Developing countries still exist. But the World Bank will no longer call them that
The World Bank has abolished the developing world.
One of the three key features of its 2016 World Development Indicators is its refusal to make a distinction between developing and developed countries. Previously, it defined the developing world as made up by low- and middle-income countries. Developed countries were high-income.
The WB announced the change by referring to a blog published in November by Tariq Khokhar and Umar Serajuddin. It asked the question: “Should we continue to use the term ‘developing world?” And it set out its stall by declaring that categorization “is an art, not a science” and that classification schemes may be convenient for analysis and communication but each of these “comes with a set of limitations, biases and cultural overtones.”
Mr Khokhar and Mr Serajuddin make a case for “a more granular definition” of low-and middle-income countries that fare relatively and similarly poorly in social and economic measures.
They offered as a telling example the relationship between fertility rates and infant mortality rates. Both are often considered proxies for a country’s overall wellbeing, they say, and in 1960 there were two broad groups of countries in the world — those with low levels of fertility and infant mortality (“developed”), and those with high fertility rates and infant mortality (“developing”).
By 2013, however, the world map of development indicators had “changed dramatically”, they say. “It’s still possible to distinguish a few countries, but in most of the world, we see both low infant mortality and fertility rates.”
They also point out the inexactitude of lumping Malawi (GNI per capita of $250) in the same group as Mexico (GNI per capita of $9,860) together as the developing world. Malawi’s extreme poverty rate using the $1.90/day line is 70.9 per cent, while Mexico’s is 2.68 percent.
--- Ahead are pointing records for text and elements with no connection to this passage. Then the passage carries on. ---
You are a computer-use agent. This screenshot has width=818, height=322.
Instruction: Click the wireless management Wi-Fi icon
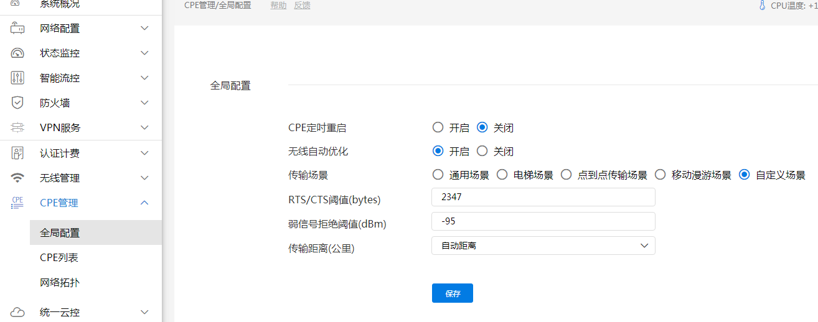click(x=17, y=178)
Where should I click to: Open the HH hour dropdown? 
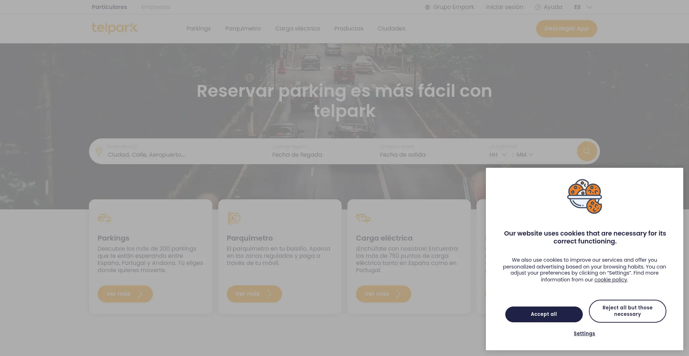coord(498,155)

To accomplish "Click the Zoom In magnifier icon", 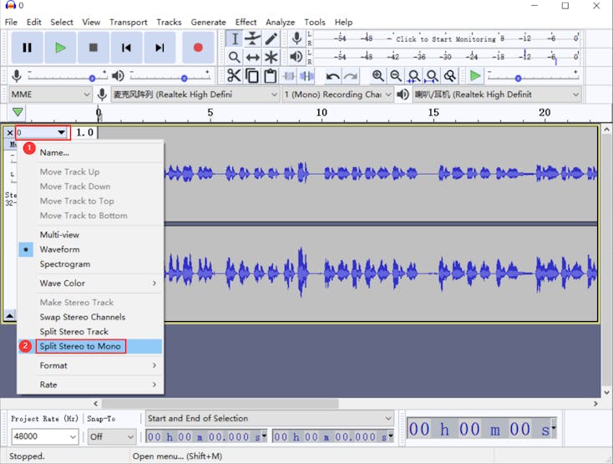I will (378, 76).
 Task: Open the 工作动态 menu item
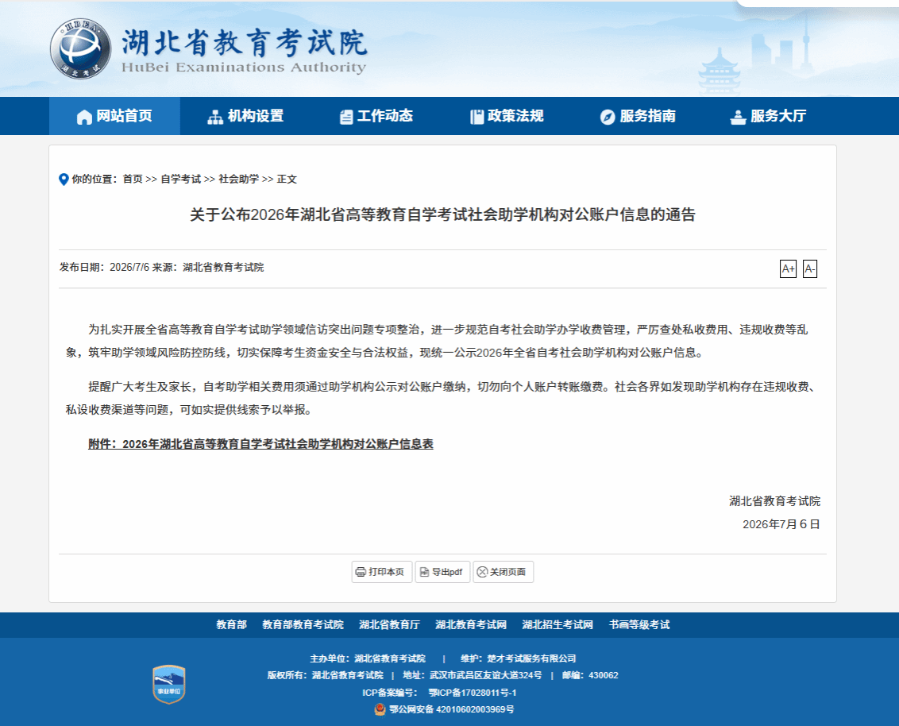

Ergo, what’s the point of the intellectually lazy omnibus term ‘developing world’?
The argument is that the UN’s Sustainable Development Goals set certain targets for all groups of individuals across the world. In that sense, it seems to me, that the whole world is developing and hoping to get to an ideal place.
Of course, the World Bank’s new categorization (or lack of) doesn’t mean that the low-and-middle-income country’s particular set of problems simply vanish along with the term “developing world”.
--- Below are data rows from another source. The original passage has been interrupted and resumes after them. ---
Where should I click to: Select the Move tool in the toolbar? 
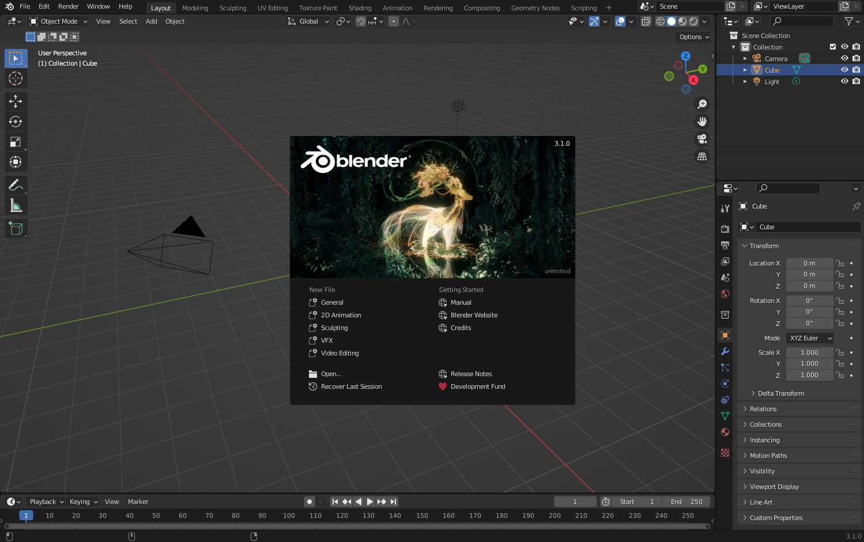point(16,101)
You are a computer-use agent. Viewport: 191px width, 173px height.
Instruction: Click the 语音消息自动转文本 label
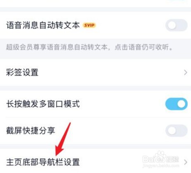coord(43,25)
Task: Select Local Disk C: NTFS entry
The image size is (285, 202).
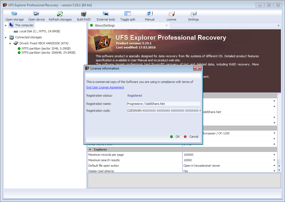Action: 39,31
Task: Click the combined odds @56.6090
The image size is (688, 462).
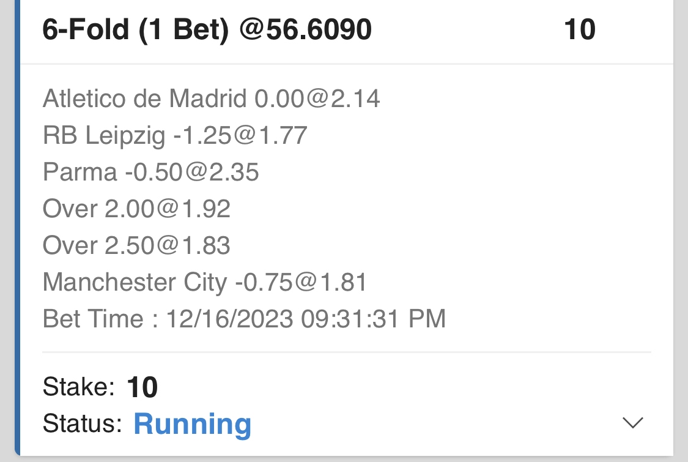Action: (x=306, y=29)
It’s important to note that different pillars of the international architecture of economics and decision-making have different ways of noting the difference between rich and poor countries.
In its World Economic Outlook, the International Monetary Fund classifies 37 countries as “advanced economies”. All others are considered “emerging market and developing economies”. The IMF says that this distinction is not based on strict criteria, economic or otherwise.
The UNDP’s Human Development Index classifies countries into Very high, High, Medium and Low levels of human development, using indicators related to income, education and health.
The United Nations does not formally define developing countries but puts 159 in that category. Right now, all of Europe, northern America, Japan, Australia and New Zealand are classified as developed regions. All other regions are developing. The UN also has a list of Least Developed Countries and these use measures of Gross National Income per capita and economic vulnerability.
The point is that “developing world” may no longer be a one-size-fits-all term for poor countries, which is to say a country that’s poor in terms of income and the provision of goods, services and opportunity for its citizens. A poor country would still be one who’s citizens are ill-served in terms of rule of law, in government accountability, the very quality of life.
Removing a category doesn’t abolish the development deficit. It just means that countries have a sui generis development deficit.